══ Exercise data

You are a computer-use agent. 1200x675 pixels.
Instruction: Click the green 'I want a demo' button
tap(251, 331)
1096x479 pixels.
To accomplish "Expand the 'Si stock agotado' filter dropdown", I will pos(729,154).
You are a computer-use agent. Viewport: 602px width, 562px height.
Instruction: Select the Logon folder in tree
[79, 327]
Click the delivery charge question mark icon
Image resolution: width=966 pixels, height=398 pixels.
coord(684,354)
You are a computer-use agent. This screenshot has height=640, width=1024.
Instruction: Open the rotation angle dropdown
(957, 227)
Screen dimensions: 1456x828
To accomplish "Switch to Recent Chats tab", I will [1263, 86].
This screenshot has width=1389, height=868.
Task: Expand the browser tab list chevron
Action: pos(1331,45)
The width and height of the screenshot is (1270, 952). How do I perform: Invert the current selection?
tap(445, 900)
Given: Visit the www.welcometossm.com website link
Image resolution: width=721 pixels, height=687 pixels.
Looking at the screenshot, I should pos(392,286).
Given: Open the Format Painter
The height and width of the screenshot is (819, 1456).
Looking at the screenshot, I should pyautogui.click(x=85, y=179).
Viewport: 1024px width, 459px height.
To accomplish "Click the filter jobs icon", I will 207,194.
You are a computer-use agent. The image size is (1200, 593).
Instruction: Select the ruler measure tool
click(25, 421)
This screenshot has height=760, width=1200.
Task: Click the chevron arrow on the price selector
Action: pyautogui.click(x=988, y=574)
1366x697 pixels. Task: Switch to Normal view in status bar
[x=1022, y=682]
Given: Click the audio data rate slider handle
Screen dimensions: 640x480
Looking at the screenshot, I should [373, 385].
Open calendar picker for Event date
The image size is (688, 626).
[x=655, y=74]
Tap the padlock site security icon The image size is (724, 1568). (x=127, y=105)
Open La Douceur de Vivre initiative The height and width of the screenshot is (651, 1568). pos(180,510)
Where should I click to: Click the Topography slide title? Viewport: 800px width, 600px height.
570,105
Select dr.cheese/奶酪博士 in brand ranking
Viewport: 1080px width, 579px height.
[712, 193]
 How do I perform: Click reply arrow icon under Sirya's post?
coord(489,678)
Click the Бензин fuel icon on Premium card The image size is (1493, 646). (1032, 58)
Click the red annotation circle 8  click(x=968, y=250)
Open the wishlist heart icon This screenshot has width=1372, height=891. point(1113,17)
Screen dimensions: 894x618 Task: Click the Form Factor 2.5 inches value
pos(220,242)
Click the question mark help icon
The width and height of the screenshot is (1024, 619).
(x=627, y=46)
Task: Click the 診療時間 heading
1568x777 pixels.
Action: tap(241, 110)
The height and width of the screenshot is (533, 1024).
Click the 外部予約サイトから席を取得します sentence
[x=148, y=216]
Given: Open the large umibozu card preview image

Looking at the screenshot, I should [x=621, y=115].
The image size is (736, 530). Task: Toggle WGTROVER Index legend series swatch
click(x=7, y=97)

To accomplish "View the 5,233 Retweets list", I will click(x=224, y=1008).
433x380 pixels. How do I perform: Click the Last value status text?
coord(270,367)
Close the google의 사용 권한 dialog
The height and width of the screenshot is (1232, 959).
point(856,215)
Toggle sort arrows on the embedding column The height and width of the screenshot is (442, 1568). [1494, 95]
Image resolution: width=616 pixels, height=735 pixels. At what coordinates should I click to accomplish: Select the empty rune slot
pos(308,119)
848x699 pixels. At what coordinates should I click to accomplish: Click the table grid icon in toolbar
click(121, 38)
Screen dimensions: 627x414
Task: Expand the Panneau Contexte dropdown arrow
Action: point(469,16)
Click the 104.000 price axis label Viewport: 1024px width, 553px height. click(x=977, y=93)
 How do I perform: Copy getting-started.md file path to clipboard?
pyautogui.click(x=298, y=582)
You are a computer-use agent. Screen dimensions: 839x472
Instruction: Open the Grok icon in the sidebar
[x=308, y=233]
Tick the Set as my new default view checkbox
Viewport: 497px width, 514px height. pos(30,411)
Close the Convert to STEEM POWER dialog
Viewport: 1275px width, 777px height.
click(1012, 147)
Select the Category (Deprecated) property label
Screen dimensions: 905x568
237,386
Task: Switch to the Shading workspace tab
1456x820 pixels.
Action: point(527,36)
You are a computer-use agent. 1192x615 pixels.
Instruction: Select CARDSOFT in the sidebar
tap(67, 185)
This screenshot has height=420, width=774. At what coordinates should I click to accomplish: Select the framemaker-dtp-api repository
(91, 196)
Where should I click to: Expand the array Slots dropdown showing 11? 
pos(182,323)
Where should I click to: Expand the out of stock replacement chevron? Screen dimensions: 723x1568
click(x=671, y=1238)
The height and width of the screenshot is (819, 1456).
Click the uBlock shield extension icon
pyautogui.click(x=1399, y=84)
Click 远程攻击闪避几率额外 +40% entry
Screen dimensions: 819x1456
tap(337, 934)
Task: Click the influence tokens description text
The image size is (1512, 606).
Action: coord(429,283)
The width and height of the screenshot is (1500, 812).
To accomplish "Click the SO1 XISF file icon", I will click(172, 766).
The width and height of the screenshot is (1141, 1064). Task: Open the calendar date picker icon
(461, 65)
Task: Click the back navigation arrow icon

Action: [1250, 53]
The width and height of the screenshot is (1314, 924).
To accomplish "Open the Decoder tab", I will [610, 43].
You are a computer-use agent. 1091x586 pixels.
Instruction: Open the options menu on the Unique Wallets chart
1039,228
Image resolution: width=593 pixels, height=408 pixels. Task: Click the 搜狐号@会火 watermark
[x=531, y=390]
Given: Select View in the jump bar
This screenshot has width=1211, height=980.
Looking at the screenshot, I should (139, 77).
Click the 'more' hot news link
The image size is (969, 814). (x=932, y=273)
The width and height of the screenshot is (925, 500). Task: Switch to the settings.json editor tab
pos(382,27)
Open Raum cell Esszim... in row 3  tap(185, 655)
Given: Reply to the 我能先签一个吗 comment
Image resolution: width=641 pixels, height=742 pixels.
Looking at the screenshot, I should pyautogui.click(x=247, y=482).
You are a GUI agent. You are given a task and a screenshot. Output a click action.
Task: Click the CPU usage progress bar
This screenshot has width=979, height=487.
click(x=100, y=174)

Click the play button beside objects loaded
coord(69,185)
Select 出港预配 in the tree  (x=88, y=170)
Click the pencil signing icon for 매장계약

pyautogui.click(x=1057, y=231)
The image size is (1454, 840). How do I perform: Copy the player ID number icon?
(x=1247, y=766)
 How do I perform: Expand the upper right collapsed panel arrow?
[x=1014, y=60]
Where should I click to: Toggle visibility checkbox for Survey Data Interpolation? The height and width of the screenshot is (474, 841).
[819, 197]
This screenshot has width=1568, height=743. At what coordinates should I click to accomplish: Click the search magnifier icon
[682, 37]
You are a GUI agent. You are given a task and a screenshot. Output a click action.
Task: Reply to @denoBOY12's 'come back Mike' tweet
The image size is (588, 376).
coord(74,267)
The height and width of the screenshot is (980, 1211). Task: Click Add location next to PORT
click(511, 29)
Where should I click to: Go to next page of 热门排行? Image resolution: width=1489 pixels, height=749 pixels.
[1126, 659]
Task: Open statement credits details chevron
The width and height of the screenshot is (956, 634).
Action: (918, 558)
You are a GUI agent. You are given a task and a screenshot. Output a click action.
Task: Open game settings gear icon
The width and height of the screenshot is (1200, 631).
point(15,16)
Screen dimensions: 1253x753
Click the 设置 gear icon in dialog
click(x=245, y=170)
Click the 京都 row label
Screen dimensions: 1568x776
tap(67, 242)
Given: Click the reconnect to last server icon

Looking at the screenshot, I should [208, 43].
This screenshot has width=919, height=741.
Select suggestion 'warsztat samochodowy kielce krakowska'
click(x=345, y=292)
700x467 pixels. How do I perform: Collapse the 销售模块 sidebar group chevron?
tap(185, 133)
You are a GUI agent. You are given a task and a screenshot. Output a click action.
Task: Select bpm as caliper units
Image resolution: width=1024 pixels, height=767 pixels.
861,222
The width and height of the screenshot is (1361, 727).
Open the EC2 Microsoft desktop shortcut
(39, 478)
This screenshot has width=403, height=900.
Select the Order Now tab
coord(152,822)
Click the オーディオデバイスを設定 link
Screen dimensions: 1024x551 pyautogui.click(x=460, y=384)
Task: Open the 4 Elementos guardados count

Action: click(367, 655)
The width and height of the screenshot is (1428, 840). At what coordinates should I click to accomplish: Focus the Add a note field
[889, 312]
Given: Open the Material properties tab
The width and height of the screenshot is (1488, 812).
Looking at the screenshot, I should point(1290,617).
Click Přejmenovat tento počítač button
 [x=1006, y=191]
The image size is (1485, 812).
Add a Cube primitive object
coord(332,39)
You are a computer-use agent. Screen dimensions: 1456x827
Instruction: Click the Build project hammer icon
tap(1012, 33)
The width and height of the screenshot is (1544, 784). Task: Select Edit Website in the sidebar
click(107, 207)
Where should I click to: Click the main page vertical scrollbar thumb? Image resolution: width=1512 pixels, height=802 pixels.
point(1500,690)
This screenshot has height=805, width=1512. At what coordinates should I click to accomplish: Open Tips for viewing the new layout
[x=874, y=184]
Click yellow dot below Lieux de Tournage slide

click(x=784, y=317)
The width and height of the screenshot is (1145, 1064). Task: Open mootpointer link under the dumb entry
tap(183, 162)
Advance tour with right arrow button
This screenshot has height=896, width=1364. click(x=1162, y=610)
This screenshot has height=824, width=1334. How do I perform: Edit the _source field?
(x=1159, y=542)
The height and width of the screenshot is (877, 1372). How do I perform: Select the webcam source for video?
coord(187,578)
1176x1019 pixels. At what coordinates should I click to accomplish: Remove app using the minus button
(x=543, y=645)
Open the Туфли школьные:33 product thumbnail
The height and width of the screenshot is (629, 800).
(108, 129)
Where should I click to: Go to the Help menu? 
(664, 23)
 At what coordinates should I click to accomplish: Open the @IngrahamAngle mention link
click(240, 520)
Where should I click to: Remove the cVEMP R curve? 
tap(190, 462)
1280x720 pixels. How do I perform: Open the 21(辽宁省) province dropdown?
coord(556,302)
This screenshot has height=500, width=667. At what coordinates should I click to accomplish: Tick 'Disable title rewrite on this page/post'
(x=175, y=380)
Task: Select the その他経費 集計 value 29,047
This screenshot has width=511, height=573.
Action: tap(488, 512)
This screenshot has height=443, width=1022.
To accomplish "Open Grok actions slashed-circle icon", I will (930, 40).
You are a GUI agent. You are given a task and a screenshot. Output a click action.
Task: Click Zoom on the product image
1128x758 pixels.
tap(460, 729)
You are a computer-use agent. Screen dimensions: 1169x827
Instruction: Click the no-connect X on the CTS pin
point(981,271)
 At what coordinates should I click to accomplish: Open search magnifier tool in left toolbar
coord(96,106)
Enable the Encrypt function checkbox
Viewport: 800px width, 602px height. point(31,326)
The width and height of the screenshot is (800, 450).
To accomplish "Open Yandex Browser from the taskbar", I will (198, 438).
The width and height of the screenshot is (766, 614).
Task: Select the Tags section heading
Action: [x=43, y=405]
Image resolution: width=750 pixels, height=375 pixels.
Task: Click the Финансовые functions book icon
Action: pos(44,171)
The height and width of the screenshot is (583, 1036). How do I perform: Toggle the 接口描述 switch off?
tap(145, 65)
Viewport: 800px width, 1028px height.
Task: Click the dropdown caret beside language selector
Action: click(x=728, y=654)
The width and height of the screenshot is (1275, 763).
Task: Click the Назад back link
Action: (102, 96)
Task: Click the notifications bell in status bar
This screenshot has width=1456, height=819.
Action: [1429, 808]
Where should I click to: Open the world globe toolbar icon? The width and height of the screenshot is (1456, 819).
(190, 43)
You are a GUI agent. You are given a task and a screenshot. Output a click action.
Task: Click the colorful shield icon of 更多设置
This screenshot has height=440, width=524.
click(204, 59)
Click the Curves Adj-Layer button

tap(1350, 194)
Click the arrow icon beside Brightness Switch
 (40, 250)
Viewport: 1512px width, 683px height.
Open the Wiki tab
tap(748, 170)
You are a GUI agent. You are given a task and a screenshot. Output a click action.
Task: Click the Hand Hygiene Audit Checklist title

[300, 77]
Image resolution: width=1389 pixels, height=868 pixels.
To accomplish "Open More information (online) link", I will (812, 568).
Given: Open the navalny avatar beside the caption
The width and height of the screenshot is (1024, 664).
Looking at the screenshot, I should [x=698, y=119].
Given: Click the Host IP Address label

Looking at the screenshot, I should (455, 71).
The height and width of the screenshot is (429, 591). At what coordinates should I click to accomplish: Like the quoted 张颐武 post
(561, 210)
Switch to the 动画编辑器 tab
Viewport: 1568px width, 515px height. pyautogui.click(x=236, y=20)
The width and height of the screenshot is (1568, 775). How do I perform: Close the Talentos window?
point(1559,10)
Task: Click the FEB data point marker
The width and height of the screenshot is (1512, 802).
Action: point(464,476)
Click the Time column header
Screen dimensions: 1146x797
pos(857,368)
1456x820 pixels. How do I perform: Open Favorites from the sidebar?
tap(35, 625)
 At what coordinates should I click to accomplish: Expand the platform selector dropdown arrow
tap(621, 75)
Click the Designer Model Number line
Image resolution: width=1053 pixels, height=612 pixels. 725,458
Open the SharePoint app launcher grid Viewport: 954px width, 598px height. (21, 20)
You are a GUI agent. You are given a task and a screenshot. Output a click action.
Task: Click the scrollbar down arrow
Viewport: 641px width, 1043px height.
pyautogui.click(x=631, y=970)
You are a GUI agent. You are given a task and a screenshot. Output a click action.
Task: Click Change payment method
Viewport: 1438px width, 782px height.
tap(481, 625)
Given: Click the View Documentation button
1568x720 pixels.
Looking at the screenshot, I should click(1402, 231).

════

Exercise:
Copy the rows beginning at the line containing "Toggle sort arrows" and continuing through the line containing "pos(308,119)", switching "rune" to "gem" and leaving everything else unchanged.

Solution for this task:
Toggle sort arrows on the embedding column The height and width of the screenshot is (442, 1568). [1494, 95]
Image resolution: width=616 pixels, height=735 pixels. At what coordinates should I click to accomplish: Select the empty gem slot
pos(308,119)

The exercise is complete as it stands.